|Roger and Lois Reimer have served as HCJB Global missionaries since 1975.|
(Feb. 22, 2013 - by Roger Reimer) What kind of process landed you your present job? Would you say you invested all of your formative years preparing for it? Would you consider it a calling? And do you see an element of the will of God in it?
Please consider with me what people go through in the process of becoming a missionary and recognize the distinctions that go along with that walk of life. Grab a cup of coffee and let me share my own experience with you while giving you some things to think about.

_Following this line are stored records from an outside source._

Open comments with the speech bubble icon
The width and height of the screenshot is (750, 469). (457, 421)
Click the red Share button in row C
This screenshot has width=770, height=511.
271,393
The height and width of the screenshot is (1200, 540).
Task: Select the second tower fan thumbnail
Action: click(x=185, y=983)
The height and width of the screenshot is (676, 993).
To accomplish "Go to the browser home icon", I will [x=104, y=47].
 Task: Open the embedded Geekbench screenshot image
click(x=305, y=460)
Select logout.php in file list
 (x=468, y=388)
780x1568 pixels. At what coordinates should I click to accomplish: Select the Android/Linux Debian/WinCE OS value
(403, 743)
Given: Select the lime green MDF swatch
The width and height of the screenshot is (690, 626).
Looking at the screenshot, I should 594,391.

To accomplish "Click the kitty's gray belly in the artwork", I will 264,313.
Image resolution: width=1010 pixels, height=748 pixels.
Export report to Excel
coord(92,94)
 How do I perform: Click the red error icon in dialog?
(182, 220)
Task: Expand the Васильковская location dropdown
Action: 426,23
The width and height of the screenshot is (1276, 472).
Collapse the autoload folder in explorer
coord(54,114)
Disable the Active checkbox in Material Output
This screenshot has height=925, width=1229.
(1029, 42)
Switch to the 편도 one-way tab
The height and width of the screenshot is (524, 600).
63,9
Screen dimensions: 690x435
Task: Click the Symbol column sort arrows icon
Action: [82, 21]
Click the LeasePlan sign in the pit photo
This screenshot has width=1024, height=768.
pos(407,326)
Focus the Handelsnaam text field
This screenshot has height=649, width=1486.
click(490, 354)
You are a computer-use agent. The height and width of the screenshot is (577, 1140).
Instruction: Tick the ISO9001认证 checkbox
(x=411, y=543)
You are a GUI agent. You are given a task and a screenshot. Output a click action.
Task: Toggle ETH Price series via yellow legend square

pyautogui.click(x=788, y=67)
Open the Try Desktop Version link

At a missions conference during my college years, I made a commitment that I would be willing to serve as a missionary if God called me to go. That initial response was an important first step in the process that God chose to mold my thinking.
In the ensuing years, the Lord continued putting people and events in my life that encouraged me to explore avenues of missionary service. I attended church events focused on missionary presentations and found it interesting to hear of people’s journeys to becoming missionaries.
Another step in my journey was responding to a recruitment advertisement in a mission agency’s magazine. Even though initially this was more of an expression of curiosity, God used this tool to move me along.
|During his early years at HCJB Global, Roger does an EKG on an indigenous patient at Hospital Vozandes-Quito.|
Once into the actual interview sessions with the mission’s candidate committee, my wife, Lois, and I faced questions about our sense of God’s calling in our lives. That key component was used as a determining point in our acceptance.
Soon after we were appointed by the mission, our home church planned a commissioning service with a longtime family friend and veteran pastor who encouraged us. With that step completed, we were ready to go!
Learning to depend on the Lord’s provision through the others—voluntary financial support rather than earning a paycheck—was and continues to be a significant adjustment. For us it’s a way of thinking that continues to this day.
Finally arriving on our field of ministry and becoming a part of the missionary community gave us a sense of arrival, joining a team, being a member of this adventure of God’s leading.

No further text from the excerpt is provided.